- TO DO
For the entries below, repeat exactly each line starting with the one that contains "Click the Scanner" and going on through the one that contains "You are a computer-use agent. Viewport: 590px", and no others.

:: MATERIAL PROVIDED ::

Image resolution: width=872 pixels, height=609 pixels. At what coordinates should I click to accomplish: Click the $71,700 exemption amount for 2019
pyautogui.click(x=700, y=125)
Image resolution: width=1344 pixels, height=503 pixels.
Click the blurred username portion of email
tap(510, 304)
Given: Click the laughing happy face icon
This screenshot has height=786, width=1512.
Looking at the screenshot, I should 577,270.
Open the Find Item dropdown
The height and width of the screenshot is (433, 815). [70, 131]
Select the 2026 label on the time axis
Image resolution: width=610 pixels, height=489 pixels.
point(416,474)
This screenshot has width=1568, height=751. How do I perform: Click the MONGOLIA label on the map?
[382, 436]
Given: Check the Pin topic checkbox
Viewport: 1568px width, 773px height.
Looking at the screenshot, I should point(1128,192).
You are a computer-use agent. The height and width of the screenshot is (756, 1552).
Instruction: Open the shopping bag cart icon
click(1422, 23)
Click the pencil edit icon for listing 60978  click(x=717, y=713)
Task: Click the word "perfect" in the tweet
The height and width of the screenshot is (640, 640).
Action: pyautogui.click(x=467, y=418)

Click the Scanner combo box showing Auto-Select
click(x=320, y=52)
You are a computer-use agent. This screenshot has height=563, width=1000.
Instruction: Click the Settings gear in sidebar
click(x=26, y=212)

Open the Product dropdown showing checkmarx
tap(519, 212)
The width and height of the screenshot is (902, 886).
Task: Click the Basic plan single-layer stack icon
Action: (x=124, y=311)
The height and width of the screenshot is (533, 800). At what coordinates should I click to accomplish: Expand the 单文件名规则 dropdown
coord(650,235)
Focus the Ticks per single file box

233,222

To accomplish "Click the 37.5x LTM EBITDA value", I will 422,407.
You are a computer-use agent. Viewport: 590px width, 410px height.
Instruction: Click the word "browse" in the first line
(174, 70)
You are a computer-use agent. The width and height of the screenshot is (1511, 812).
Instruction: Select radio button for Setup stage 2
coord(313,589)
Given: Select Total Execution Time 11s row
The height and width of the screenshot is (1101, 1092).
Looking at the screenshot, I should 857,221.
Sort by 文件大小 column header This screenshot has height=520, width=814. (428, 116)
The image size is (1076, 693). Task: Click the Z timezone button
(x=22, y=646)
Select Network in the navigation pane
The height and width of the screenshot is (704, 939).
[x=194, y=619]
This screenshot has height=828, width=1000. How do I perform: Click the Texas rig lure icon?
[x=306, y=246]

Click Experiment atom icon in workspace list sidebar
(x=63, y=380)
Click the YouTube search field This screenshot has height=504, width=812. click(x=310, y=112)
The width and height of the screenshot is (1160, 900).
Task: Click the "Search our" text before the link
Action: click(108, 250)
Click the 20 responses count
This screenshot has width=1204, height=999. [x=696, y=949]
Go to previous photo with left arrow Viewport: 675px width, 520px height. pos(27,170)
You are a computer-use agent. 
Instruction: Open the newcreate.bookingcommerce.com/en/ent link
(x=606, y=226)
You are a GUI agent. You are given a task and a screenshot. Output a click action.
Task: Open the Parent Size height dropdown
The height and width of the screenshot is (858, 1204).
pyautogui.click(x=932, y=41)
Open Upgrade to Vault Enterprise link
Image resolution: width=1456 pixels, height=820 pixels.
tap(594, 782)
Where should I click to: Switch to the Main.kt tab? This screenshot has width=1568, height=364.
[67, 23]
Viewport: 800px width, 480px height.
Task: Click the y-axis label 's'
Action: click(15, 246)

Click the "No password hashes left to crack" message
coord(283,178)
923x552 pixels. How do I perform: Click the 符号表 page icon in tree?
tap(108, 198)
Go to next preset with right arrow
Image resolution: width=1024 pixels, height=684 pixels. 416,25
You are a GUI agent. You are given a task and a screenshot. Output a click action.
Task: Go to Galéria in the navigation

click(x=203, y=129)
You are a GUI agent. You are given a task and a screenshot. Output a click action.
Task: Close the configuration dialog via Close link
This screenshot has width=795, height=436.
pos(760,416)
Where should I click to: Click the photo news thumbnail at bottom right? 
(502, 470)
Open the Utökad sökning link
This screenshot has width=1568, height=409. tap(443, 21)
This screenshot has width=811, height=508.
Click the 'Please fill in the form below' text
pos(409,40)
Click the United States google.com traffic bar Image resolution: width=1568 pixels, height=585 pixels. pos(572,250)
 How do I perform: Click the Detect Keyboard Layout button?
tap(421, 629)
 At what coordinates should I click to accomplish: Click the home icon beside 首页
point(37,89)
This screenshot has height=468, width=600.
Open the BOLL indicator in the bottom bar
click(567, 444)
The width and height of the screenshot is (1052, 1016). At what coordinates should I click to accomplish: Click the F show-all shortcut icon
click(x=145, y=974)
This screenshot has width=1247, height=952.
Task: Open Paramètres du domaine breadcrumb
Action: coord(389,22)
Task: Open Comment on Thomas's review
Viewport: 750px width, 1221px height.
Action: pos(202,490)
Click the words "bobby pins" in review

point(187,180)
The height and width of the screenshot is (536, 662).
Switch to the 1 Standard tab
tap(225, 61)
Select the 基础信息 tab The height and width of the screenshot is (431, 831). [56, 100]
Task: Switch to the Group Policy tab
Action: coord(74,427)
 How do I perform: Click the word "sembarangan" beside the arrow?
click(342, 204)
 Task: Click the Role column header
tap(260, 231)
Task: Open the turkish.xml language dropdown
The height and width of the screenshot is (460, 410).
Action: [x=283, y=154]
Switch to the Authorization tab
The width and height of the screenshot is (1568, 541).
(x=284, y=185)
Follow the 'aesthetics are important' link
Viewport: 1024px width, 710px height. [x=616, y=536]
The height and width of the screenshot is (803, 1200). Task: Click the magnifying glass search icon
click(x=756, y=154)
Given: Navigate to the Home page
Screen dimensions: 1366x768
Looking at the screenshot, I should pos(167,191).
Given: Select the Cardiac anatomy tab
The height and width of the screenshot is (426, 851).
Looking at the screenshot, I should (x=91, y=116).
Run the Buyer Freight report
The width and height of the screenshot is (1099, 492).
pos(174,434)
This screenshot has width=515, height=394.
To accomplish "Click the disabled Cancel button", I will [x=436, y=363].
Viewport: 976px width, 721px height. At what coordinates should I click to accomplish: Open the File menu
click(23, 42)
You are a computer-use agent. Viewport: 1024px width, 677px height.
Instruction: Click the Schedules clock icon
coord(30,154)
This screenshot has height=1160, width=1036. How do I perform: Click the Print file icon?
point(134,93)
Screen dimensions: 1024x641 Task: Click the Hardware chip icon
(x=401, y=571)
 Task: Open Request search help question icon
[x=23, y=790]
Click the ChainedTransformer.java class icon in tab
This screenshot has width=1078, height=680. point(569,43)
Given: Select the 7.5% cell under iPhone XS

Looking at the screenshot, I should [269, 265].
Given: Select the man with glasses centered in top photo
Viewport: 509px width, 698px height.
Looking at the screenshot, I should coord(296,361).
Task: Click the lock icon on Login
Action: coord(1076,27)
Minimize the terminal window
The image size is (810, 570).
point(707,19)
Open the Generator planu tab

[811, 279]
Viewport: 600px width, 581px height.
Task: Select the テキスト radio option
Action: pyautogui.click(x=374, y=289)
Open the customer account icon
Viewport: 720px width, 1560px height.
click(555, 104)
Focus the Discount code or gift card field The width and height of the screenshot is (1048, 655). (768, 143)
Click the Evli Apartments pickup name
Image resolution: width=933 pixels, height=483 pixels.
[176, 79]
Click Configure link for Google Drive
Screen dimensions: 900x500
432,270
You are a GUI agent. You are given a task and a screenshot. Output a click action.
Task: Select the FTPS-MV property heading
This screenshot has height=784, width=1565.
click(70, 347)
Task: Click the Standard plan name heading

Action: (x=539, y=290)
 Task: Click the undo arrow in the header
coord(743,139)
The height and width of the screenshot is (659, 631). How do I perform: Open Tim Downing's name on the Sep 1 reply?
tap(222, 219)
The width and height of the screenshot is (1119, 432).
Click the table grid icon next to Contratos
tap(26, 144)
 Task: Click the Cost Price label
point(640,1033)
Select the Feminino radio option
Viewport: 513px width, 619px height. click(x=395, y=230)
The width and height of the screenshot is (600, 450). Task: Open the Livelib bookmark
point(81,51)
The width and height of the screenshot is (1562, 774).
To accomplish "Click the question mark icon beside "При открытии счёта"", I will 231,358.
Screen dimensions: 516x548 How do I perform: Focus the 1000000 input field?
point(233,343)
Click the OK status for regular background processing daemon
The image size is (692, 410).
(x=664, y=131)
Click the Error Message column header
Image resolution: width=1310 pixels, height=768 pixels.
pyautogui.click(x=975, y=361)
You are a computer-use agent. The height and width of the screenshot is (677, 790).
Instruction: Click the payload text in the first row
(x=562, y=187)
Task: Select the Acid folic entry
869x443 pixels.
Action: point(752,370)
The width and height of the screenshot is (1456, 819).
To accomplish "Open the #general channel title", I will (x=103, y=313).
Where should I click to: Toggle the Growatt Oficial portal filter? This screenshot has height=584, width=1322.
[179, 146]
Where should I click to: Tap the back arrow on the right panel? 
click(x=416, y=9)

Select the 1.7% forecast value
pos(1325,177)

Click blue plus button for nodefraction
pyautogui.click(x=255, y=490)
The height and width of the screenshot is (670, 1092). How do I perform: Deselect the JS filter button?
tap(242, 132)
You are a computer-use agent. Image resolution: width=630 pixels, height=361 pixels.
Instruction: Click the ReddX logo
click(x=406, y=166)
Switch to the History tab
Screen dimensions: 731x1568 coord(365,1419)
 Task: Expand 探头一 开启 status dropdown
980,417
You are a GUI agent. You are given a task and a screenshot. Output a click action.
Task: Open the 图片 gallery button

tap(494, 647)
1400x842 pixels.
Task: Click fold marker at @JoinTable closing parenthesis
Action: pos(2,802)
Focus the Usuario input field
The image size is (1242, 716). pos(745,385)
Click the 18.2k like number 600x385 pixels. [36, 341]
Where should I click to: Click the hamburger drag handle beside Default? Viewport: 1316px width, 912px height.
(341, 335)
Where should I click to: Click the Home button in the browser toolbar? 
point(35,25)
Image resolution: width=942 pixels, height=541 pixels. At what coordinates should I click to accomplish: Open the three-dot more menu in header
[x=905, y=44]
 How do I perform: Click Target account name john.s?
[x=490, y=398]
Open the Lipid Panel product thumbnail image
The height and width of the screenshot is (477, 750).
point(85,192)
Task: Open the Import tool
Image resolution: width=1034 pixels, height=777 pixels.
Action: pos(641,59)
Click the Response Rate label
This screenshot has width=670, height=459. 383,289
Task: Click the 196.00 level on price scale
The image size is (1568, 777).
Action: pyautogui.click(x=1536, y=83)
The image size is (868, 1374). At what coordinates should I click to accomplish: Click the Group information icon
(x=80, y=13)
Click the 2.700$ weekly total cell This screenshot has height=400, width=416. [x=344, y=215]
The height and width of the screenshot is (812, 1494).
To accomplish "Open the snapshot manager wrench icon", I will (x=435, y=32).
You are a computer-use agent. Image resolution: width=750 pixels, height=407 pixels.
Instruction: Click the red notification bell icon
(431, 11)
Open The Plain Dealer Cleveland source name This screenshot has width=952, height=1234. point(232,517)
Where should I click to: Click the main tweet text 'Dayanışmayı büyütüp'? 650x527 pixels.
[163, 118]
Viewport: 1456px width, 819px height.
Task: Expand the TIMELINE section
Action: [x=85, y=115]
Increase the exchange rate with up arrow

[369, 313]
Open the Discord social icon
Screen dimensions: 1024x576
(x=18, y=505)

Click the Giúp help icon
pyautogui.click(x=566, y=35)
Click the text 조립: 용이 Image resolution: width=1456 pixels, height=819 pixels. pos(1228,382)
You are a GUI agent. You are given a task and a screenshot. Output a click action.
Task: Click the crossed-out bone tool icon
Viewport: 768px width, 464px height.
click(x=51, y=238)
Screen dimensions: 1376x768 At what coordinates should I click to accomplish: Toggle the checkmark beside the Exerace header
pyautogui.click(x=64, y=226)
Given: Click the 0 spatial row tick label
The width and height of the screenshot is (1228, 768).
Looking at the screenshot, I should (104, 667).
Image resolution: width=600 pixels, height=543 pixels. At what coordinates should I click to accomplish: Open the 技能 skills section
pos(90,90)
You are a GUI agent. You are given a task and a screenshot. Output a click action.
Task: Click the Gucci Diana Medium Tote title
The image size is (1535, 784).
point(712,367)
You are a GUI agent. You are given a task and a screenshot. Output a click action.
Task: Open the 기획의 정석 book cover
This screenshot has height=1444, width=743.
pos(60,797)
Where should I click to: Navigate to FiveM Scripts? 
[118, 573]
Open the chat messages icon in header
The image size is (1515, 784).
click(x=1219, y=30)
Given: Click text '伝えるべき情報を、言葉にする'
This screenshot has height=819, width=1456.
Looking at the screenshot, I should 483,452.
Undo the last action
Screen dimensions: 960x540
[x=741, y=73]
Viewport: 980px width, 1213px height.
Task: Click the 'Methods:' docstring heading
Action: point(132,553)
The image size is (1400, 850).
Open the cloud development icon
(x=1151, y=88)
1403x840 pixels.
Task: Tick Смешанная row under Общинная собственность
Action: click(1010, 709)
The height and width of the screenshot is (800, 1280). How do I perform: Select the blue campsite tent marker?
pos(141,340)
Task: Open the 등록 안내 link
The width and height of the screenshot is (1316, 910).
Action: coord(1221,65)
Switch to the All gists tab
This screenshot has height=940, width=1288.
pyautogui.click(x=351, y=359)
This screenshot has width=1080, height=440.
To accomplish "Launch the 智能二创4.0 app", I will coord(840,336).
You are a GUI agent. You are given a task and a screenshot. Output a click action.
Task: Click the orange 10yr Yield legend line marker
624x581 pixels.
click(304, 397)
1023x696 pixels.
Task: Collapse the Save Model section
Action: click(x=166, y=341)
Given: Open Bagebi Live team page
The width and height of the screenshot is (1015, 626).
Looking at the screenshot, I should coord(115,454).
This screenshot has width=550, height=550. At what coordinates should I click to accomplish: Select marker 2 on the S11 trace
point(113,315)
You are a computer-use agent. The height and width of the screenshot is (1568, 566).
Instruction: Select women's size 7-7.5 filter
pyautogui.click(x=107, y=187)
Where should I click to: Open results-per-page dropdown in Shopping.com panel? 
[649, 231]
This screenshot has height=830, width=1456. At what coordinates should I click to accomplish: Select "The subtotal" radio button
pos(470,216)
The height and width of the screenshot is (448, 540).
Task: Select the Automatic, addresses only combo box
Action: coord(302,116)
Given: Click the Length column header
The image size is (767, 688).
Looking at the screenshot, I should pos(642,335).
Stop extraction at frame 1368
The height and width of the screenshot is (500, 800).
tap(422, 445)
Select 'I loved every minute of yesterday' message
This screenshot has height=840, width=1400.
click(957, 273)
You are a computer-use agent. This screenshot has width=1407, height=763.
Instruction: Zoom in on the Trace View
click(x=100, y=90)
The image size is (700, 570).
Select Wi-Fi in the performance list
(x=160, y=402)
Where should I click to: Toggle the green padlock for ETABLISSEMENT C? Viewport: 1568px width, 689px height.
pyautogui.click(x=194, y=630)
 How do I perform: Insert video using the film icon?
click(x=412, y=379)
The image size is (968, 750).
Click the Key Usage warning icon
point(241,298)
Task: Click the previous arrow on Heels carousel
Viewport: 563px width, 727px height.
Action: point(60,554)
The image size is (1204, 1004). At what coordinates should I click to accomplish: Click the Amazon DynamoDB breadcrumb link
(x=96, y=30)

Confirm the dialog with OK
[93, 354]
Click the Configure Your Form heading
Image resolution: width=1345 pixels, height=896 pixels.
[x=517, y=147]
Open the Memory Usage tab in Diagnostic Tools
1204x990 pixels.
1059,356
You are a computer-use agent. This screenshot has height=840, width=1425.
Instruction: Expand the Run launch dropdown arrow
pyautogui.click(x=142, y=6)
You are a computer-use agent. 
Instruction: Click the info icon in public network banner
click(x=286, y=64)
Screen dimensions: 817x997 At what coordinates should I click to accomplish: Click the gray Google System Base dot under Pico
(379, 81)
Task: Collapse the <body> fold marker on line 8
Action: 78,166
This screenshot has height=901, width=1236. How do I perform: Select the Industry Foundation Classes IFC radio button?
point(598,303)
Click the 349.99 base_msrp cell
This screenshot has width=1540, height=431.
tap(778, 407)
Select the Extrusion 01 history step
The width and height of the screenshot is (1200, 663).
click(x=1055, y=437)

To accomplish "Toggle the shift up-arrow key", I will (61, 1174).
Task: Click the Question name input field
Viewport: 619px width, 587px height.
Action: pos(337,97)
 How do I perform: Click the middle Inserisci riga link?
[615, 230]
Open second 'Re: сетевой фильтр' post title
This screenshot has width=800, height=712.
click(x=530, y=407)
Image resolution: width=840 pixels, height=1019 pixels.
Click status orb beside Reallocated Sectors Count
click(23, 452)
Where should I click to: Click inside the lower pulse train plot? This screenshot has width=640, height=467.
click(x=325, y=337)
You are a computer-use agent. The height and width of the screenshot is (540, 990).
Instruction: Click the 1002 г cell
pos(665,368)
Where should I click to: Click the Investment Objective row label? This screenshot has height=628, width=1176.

:::

- TASK OUTPUT
Click the Scanner combo box showing Auto-Select
click(x=320, y=52)
You are a computer-use agent. This screenshot has height=563, width=1000.
Instruction: Click the Settings gear in sidebar
click(x=26, y=212)

Open the Product dropdown showing checkmarx
tap(519, 212)
The width and height of the screenshot is (902, 886).
Task: Click the Basic plan single-layer stack icon
Action: (x=124, y=311)
The height and width of the screenshot is (533, 800). At what coordinates should I click to accomplish: Expand the 单文件名规则 dropdown
coord(650,235)
Focus the Ticks per single file box

233,222

To accomplish "Click the 37.5x LTM EBITDA value", I will 422,407.
You are a computer-use agent. Viewport: 590px width, 410px height.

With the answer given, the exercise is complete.